• [PROBLEM TO WORK ON]: Retype only the lines below from the one with "Task: Open the map layers control" to the one with "The width and", inclusive, skipping every image.
********
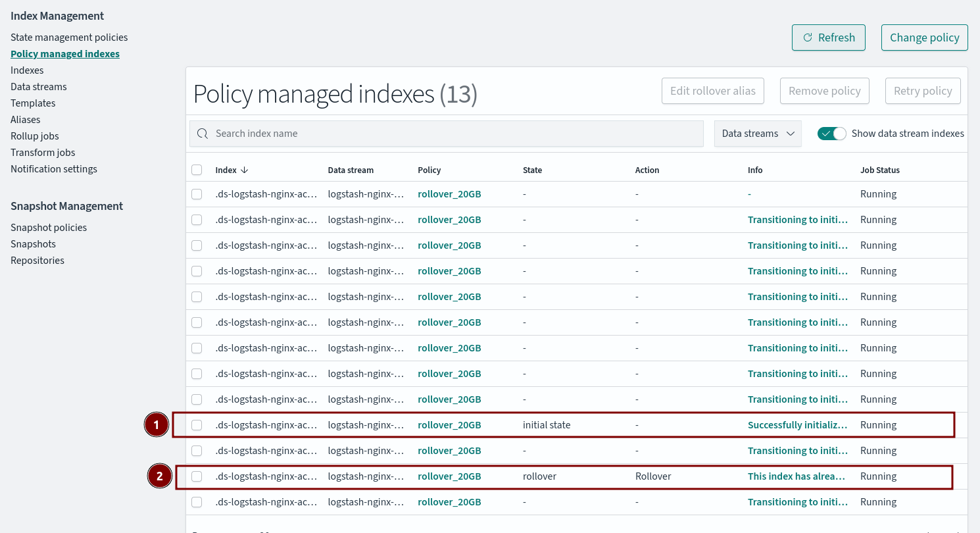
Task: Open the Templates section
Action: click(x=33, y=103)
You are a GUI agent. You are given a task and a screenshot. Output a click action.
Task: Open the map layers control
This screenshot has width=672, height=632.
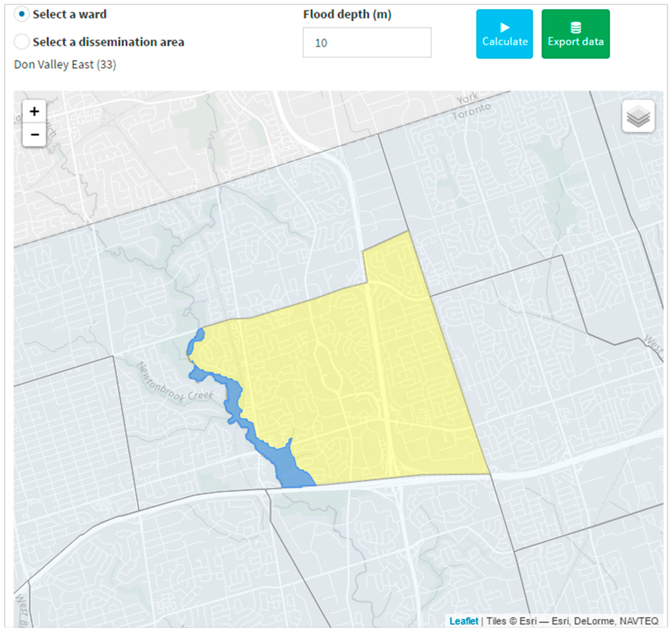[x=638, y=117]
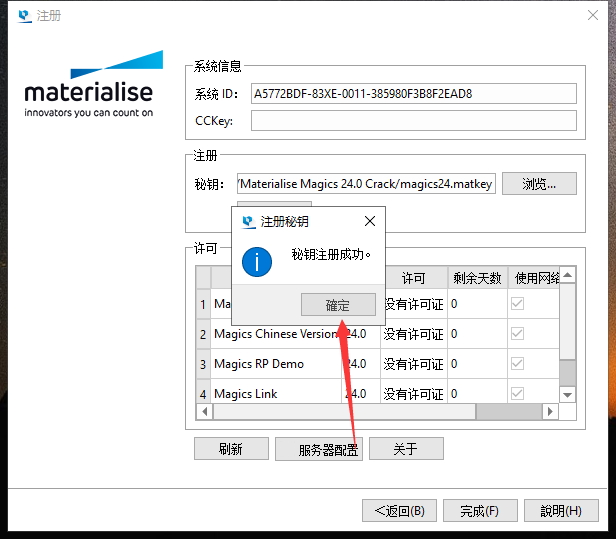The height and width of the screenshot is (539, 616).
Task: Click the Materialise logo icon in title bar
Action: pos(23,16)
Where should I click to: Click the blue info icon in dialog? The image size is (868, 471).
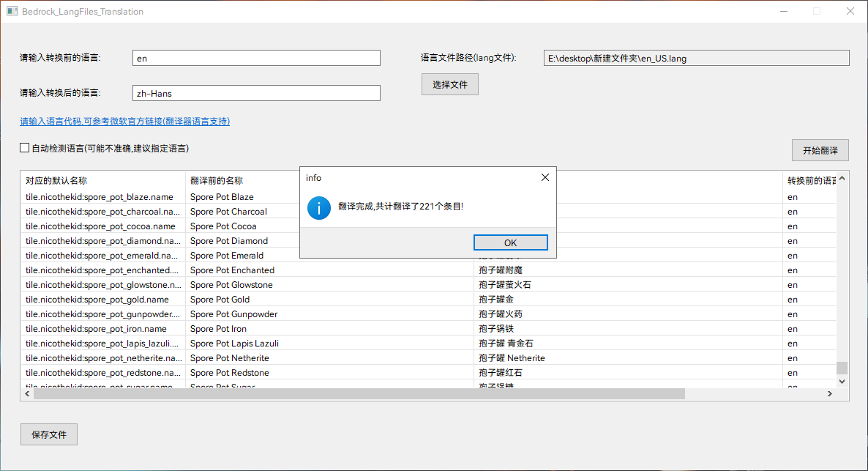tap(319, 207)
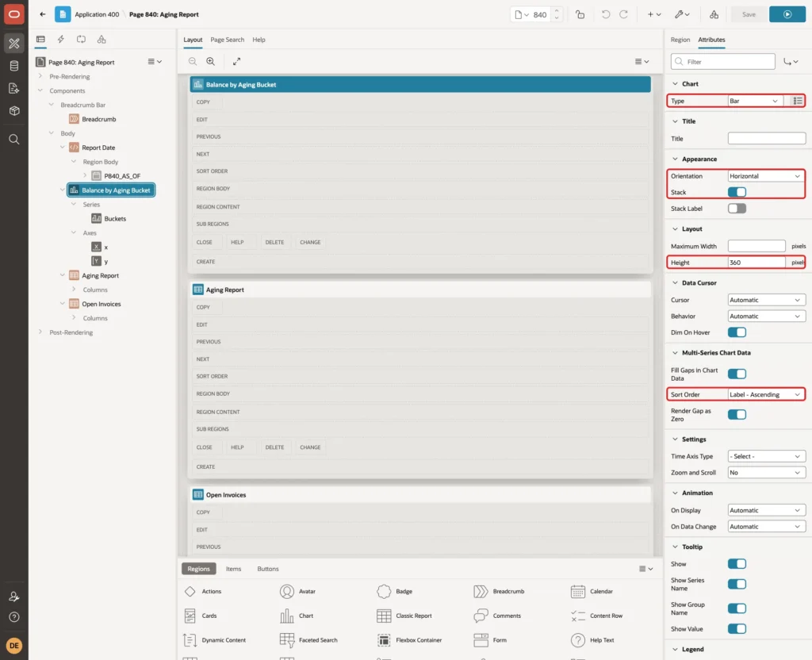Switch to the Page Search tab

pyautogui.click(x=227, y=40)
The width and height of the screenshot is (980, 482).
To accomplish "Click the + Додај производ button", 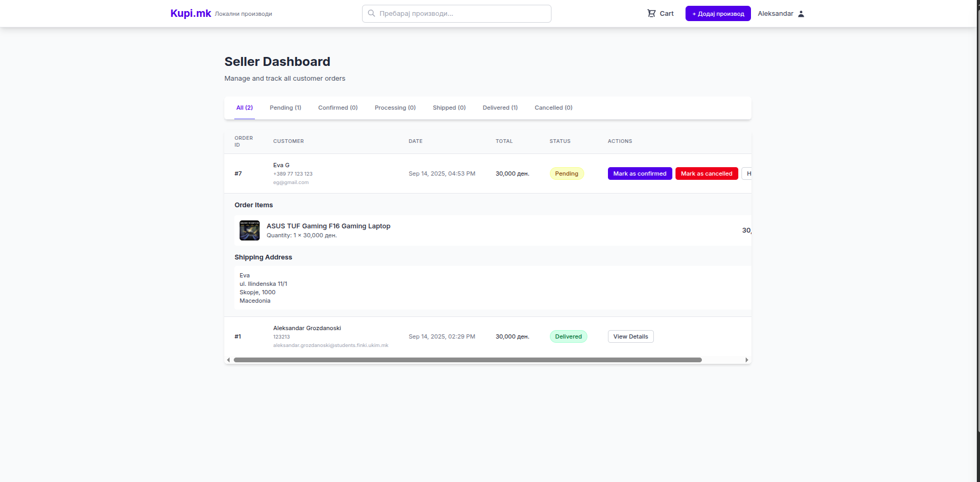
********
• [ANSWER BOX]:
Task: Open the map layers control
This screenshot has width=672, height=632.
[x=638, y=117]
The height and width of the screenshot is (539, 616).
Task: Click the Materialise logo icon in title bar
Action: pos(23,16)
Where should I click to: Click the blue info icon in dialog? The image size is (868, 471).
tap(319, 207)
Switch to the Page Search tab

pyautogui.click(x=227, y=40)
The width and height of the screenshot is (980, 482).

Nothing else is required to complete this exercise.